## BEGIN DATA
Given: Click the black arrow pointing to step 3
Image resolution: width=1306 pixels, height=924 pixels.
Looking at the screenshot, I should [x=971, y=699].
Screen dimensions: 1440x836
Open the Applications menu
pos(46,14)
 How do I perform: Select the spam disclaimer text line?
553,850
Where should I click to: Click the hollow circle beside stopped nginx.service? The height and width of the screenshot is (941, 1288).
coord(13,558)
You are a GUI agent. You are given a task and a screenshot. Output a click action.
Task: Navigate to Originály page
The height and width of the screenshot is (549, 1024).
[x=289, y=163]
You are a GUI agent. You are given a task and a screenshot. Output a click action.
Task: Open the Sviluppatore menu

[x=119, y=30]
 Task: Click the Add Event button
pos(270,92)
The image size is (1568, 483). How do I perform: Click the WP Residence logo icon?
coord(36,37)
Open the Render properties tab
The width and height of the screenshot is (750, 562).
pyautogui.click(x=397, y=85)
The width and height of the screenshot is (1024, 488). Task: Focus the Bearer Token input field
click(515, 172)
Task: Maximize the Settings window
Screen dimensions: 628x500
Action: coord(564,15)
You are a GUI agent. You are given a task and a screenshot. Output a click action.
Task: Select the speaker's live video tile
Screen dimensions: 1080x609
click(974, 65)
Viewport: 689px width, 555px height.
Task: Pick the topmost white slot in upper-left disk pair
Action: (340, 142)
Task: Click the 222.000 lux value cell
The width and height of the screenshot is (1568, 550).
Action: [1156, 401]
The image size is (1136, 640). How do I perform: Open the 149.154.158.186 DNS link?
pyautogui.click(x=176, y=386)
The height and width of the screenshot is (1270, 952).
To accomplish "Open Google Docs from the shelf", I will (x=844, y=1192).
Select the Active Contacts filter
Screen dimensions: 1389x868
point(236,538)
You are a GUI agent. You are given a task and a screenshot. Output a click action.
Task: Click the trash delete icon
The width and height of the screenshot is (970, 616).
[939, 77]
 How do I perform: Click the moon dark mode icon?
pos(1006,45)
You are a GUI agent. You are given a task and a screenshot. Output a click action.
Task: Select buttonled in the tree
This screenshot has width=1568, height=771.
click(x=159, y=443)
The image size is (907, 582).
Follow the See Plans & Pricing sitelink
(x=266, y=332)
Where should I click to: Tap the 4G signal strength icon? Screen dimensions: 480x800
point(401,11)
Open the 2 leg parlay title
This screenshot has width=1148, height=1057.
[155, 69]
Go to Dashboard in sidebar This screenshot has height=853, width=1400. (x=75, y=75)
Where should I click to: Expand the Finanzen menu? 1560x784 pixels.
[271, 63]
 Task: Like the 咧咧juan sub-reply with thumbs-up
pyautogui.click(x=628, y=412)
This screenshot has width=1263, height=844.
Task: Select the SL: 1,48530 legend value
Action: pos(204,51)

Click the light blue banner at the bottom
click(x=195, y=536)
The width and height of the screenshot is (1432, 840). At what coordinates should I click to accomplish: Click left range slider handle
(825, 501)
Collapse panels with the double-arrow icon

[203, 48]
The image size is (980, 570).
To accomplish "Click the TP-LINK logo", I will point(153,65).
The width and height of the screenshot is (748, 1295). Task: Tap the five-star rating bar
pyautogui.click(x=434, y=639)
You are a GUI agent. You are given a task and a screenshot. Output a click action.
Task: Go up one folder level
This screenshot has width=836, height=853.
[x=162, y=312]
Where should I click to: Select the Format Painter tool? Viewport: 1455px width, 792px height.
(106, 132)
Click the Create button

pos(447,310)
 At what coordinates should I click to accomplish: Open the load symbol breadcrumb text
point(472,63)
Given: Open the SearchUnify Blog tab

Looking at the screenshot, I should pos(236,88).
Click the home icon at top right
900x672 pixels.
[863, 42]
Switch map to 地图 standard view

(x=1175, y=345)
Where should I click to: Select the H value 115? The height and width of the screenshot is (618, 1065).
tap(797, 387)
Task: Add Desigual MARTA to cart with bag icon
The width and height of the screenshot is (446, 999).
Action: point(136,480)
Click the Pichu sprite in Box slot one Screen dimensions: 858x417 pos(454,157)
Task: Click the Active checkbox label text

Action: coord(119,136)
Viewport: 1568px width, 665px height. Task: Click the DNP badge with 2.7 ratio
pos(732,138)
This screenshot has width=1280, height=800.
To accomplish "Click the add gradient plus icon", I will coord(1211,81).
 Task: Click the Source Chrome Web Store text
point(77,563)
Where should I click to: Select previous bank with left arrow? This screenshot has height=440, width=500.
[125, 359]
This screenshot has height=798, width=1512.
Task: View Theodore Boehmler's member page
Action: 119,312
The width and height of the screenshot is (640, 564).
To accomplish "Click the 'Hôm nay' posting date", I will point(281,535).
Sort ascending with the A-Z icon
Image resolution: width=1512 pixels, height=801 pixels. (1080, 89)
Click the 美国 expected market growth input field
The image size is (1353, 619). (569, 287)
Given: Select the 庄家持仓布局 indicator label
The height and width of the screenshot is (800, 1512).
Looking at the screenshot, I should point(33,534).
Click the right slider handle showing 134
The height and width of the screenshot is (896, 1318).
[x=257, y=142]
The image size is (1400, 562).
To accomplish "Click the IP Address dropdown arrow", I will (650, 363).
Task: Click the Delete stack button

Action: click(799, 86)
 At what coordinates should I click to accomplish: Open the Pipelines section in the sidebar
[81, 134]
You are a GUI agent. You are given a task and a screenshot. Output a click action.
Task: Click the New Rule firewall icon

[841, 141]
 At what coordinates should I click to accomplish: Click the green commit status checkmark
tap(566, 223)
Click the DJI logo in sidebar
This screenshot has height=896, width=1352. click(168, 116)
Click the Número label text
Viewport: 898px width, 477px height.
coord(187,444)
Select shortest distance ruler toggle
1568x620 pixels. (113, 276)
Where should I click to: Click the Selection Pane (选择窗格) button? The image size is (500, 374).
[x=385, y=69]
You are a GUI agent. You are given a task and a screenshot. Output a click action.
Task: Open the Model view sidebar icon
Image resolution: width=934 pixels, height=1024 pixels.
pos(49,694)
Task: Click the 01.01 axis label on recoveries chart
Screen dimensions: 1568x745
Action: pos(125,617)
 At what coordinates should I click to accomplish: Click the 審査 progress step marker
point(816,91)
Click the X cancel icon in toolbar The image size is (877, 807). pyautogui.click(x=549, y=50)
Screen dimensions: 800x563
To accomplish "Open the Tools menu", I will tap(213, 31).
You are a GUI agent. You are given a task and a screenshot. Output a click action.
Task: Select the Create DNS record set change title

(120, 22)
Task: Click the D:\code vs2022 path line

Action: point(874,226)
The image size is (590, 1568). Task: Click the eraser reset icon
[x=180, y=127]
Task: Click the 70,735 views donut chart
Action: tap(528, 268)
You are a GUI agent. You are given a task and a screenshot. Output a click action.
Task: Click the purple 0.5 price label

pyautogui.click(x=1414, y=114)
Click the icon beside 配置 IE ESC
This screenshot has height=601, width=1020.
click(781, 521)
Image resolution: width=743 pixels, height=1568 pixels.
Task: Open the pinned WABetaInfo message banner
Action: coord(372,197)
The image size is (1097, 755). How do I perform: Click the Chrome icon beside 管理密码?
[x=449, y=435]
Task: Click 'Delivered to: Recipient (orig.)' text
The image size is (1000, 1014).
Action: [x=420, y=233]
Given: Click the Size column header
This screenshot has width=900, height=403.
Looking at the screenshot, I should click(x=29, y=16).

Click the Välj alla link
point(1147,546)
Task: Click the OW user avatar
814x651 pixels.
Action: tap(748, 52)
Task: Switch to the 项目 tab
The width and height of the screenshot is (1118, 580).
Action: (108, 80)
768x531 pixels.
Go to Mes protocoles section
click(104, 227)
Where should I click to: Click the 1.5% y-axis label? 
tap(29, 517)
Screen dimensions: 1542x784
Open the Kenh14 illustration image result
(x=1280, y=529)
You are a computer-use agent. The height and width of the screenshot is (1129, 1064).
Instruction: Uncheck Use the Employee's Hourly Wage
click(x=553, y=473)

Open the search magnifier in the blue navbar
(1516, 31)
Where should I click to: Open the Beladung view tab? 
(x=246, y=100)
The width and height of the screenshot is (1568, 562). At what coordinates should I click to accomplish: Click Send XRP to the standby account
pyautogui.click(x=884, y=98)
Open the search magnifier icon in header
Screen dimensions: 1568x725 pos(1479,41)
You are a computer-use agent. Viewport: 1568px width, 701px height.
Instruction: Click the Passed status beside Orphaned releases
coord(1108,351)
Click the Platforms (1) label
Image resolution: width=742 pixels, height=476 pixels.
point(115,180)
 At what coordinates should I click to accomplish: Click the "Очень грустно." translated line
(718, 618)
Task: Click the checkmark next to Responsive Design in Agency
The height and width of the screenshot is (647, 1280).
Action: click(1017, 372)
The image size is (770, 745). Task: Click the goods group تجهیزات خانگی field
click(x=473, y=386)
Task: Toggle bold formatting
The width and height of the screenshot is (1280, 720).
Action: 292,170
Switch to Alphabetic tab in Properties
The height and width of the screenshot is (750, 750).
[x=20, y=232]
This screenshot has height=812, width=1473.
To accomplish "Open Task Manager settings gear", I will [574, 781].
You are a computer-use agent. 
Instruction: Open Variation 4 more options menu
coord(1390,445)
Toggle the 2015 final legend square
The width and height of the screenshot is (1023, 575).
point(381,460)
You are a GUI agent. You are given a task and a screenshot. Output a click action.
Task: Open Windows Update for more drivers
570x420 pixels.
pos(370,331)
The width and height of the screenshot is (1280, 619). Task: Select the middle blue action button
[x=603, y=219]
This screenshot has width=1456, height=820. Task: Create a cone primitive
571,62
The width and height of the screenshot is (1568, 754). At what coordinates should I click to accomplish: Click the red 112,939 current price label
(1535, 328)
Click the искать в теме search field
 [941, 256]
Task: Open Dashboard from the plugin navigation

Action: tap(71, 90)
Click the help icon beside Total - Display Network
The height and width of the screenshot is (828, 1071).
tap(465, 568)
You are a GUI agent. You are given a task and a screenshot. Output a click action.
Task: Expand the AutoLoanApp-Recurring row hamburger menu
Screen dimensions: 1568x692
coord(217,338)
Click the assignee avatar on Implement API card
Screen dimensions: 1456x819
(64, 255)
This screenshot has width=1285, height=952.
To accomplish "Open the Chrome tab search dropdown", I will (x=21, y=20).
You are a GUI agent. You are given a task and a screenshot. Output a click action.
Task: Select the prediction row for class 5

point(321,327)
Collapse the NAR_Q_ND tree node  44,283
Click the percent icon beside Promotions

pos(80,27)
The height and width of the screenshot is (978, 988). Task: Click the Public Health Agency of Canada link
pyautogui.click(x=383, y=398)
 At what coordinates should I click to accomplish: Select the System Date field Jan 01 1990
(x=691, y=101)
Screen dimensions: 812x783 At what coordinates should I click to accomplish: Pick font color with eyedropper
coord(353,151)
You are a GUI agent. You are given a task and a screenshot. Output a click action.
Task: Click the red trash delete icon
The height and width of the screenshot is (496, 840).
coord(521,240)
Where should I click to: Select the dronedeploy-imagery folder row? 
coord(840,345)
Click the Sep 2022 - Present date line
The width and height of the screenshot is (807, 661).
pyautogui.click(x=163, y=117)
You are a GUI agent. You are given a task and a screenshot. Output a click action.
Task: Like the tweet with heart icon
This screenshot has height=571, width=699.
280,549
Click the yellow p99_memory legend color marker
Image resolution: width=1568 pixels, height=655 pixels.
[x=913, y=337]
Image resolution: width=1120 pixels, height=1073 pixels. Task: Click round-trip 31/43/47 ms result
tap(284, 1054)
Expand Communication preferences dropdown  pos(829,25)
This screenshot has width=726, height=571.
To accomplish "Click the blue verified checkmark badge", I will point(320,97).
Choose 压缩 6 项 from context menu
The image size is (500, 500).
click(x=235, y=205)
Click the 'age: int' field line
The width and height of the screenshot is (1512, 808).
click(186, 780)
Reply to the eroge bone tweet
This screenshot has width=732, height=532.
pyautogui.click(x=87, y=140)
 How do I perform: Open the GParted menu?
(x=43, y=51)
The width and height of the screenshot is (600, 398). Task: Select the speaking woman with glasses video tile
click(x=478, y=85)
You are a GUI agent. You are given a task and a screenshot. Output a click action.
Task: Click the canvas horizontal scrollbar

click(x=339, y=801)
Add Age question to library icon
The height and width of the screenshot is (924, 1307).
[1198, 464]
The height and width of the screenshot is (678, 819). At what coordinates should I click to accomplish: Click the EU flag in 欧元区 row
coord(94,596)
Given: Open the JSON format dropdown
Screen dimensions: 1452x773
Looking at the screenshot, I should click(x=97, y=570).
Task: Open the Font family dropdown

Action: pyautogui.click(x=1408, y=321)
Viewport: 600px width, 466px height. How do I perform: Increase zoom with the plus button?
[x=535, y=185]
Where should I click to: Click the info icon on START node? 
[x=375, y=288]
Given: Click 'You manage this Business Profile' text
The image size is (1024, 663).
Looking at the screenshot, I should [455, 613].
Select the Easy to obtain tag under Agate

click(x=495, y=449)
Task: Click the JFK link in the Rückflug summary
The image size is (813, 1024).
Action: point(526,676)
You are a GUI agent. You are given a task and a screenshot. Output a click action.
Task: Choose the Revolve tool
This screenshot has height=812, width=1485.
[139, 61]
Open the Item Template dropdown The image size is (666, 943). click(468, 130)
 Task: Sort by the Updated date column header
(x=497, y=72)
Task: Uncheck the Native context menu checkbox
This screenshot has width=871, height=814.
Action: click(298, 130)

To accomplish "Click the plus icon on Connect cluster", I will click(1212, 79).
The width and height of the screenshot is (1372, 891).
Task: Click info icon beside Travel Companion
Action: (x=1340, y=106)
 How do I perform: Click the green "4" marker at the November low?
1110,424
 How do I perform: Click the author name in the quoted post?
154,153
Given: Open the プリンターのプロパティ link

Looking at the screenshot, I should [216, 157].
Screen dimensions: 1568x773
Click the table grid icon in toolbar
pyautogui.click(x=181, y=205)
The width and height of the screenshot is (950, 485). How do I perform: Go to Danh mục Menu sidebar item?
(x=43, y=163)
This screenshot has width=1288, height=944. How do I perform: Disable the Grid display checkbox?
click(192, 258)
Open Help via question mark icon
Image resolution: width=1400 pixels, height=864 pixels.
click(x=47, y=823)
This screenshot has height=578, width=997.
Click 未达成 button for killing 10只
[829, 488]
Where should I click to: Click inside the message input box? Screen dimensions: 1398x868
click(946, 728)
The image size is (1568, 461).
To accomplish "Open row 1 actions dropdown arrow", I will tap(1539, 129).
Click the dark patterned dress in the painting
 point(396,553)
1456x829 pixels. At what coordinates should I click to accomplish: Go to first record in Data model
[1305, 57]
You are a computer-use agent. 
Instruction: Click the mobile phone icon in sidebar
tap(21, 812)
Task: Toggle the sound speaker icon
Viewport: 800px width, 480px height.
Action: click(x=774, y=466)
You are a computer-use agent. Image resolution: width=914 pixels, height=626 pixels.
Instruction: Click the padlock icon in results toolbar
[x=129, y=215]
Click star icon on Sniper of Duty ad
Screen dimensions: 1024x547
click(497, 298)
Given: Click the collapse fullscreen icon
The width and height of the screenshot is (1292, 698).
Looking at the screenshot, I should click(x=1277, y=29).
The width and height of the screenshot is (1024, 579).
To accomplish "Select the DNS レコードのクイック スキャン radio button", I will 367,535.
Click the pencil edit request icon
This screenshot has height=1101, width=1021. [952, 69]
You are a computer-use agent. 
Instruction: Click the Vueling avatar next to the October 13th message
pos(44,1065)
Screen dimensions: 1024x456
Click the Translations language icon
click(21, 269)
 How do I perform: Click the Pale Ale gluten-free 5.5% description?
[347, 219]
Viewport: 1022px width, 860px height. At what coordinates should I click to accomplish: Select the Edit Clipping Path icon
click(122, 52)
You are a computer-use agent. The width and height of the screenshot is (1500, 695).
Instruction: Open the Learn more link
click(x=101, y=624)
## END DATA
-- REQUEST --
Find each line in the records above that contains the word "logo", with matching case, and copy every such line in full.

-- RESULT FOR THIS TASK --
The image size is (1568, 483). How do I perform: Click the WP Residence logo icon?
To accomplish "Click the TP-LINK logo", I will point(153,65).
Click the DJI logo in sidebar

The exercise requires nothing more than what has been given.